→ **STUDY QUESTIONS**:
1. Answer these from the passage on Apple's leadership after Jobs.
(a) What area does Craig Federighi lead at Apple?
(b) Since what year has Jeff Williams been at the company?
(c) In what year did Walt Disney die?
2. In the passage on Apple's leadership after Jobs, retype the words from "Cook has addressed" to "or move on.".

→ **SUPPLIED PASSAGE**:

Similarly, Apple’s approach to artificial intelligence — branded as “Apple Intelligence” — has been notably different from the approach taken by competitors like OpenAI, Google, and Microsoft. Rather than racing to ship the most powerful large language model, Apple has emphasized privacy, on-device processing, and tight integration with its existing products. This is a classic Jobs-era move: rather than competing on the terms set by others, Apple redefines the terms of competition to play to its own strengths.
The Leadership Challenge: Institutionalizing Genius
The broader management question raised by Cook and Ive’s remarks is whether creative genius can be institutionalized. Jobs was, by all accounts, a singular figure — brilliant, mercurial, and possessed of aesthetic judgment that most people in the technology industry could not match. Building a company culture that honors that kind of judgment without the person who embodied it is one of the great organizational challenges in modern business.
Cook has addressed this challenge by surrounding himself with long-tenured Apple executives who worked directly with Jobs. Craig Federighi, who leads software engineering, joined Apple in 1997 during Jobs’s second tenure. Jeff Williams, Apple’s chief operating officer, has been at the company since 1998. These executives carry institutional memory of how Jobs made decisions, what he valued, and how he pushed back against compromises that would have diluted a product’s integrity. But institutional memory fades, and the executives who knew Jobs personally will eventually retire or move on.
What the Next Generation of Apple Leaders Will Inherit
For the next generation of Apple leaders — those who never worked with Jobs — the challenge will be different. They will inherit a set of principles and stories rather than lived experience. Cook and Ive’s public articulation of Jobs’s advice can be read, in part, as an effort to codify that experience for people who will never have it firsthand. By speaking openly about what Jobs told them, they are attempting to transform personal mentorship into organizational doctrine.
This is a familiar pattern in business history. Walt Disney’s creative principles were codified and taught at the Disney University long after his death in 1966. Henry Ford’s manufacturing philosophy shaped Ford Motor Company for decades after his passing. But the track record of such efforts is mixed. Companies that try to preserve a founder’s vision often find themselves caught between reverence for the past and the demands of a changing market. The ones that succeed tend to internalize the founder’s principles at a deep level rather than treating them as rigid rules.

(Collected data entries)

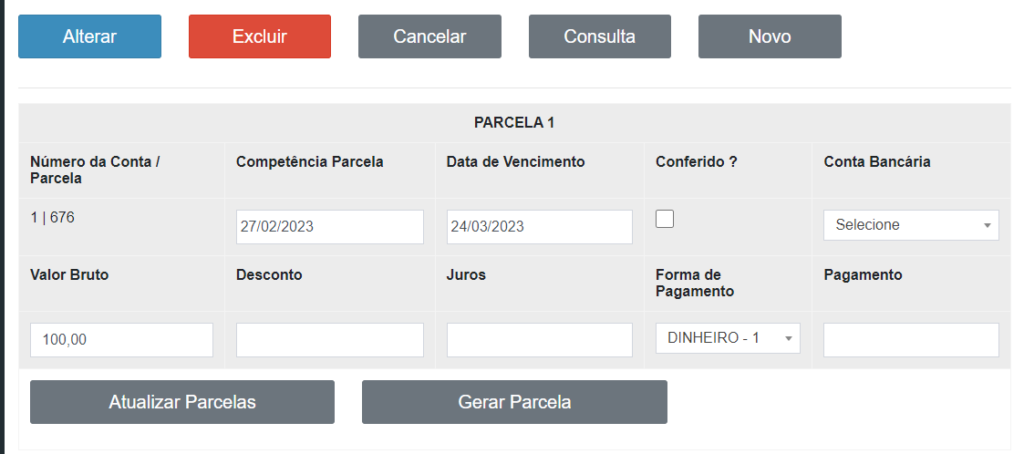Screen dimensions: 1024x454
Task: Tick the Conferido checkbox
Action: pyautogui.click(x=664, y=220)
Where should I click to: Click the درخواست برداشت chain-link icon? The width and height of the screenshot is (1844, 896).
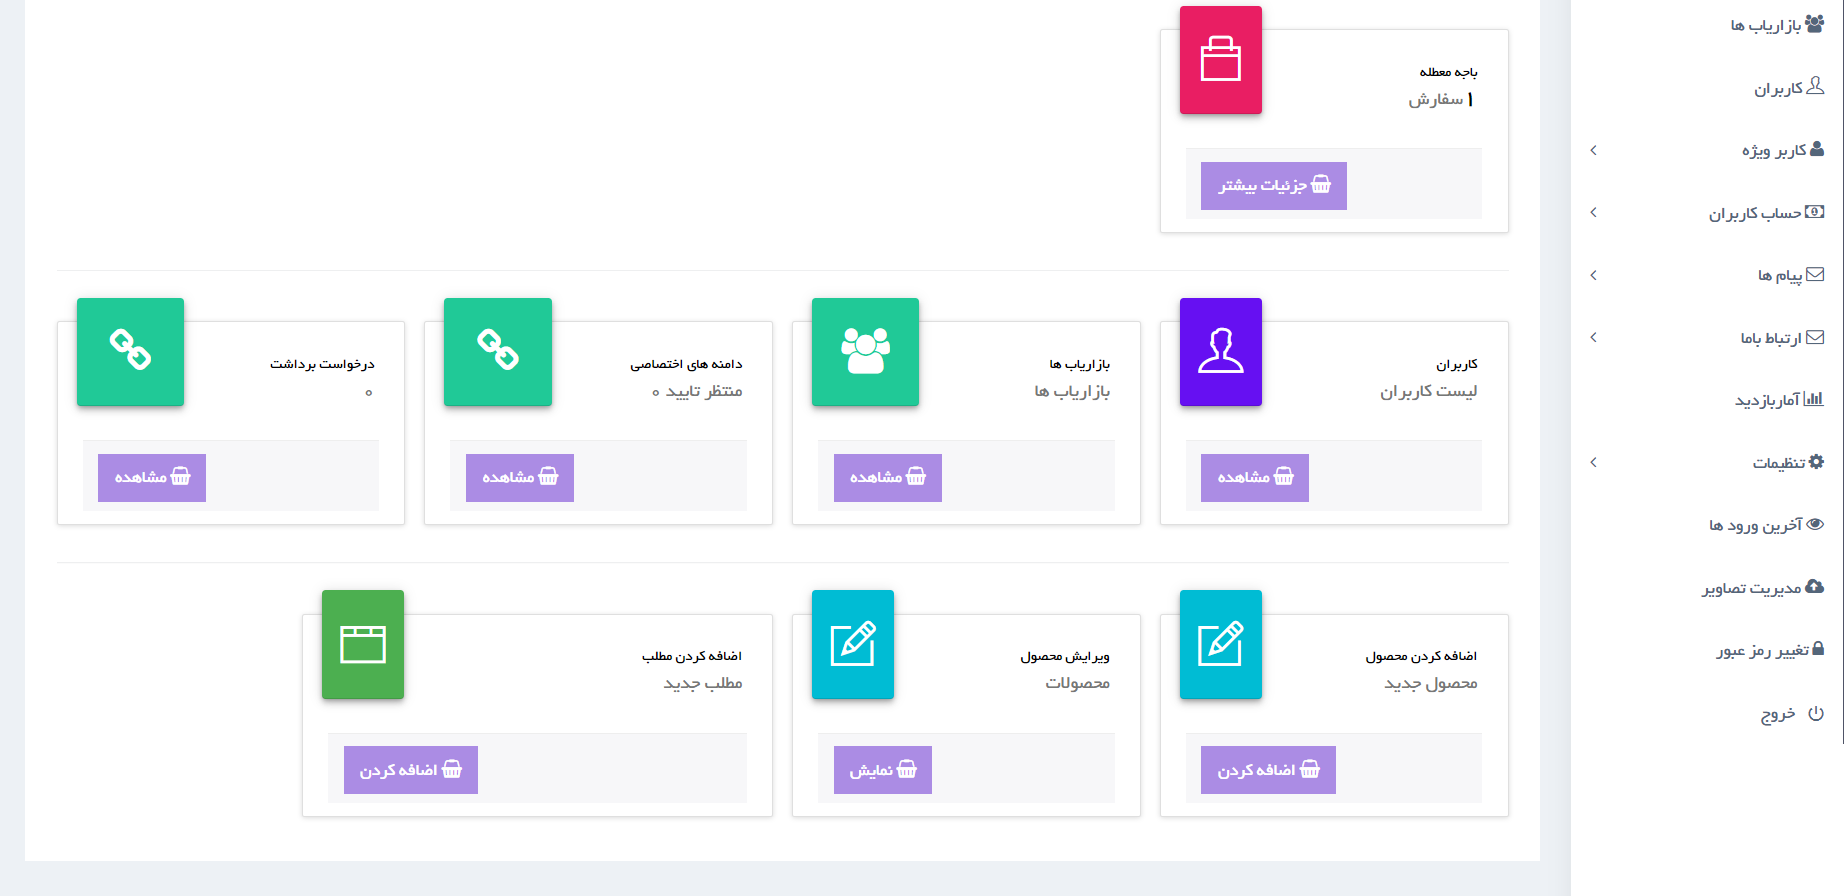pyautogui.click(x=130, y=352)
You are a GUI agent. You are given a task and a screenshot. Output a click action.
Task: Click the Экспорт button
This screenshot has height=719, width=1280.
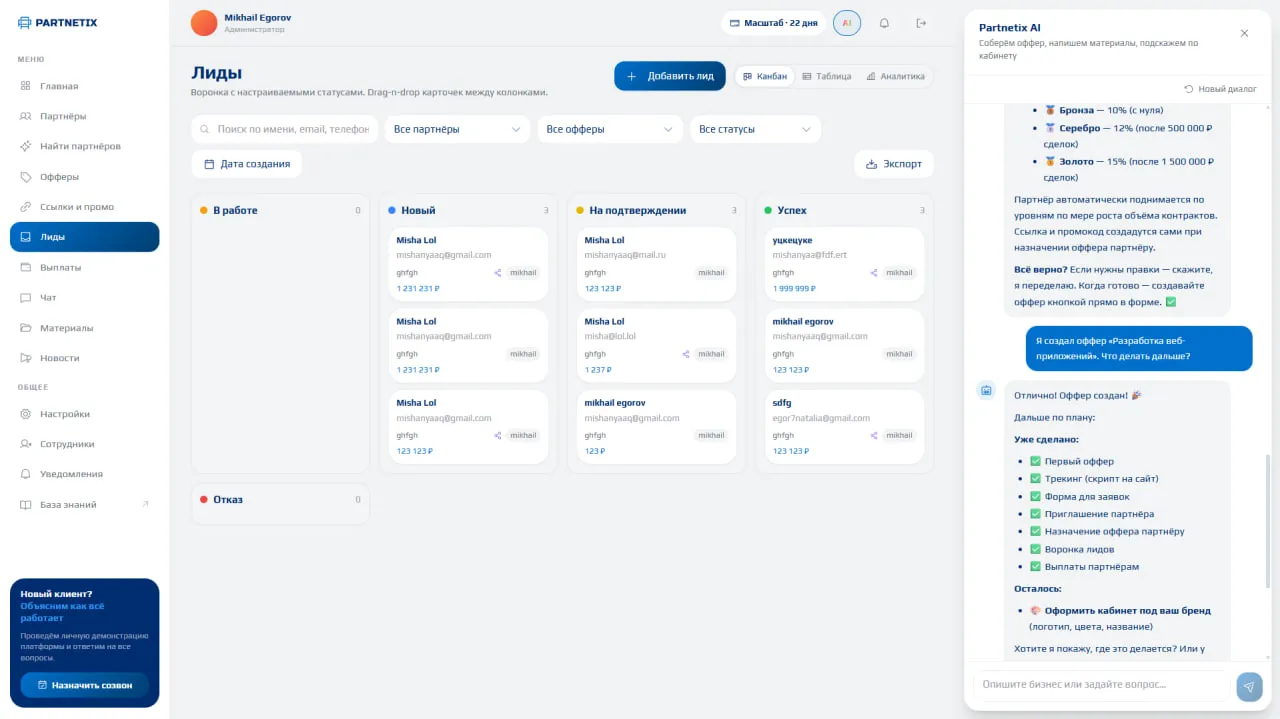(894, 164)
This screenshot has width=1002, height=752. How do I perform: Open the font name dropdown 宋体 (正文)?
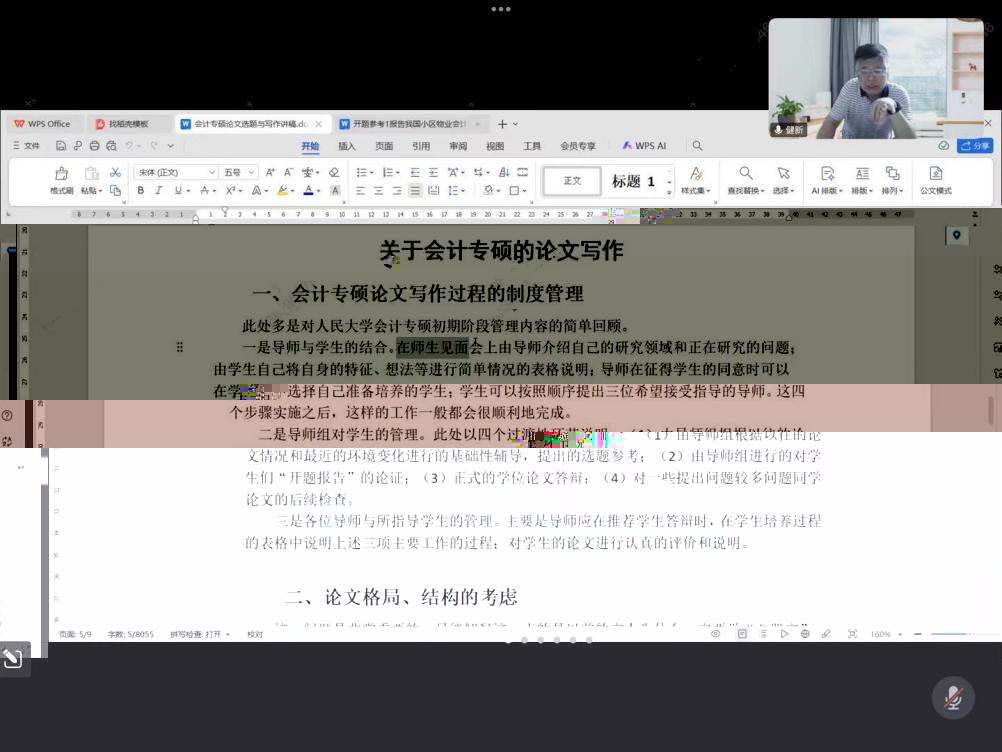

→ **YOUR RESPONSES**:
1.
(a) Software engineering
(b) 1998
(c) 1966

2.
Cook has addressed this challenge by surrounding himself with long-tenured Apple executives who worked directly with Jobs. Craig Federighi, who leads software engineering, joined Apple in 1997 during Jobs’s second tenure. Jeff Williams, Apple’s chief operating officer, has been at the company since 1998. These executives carry institutional memory of how Jobs made decisions, what he valued, and how he pushed back against compromises that would have diluted a product’s integrity. But institutional memory fades, and the executives who knew Jobs personally will eventually retire or move on.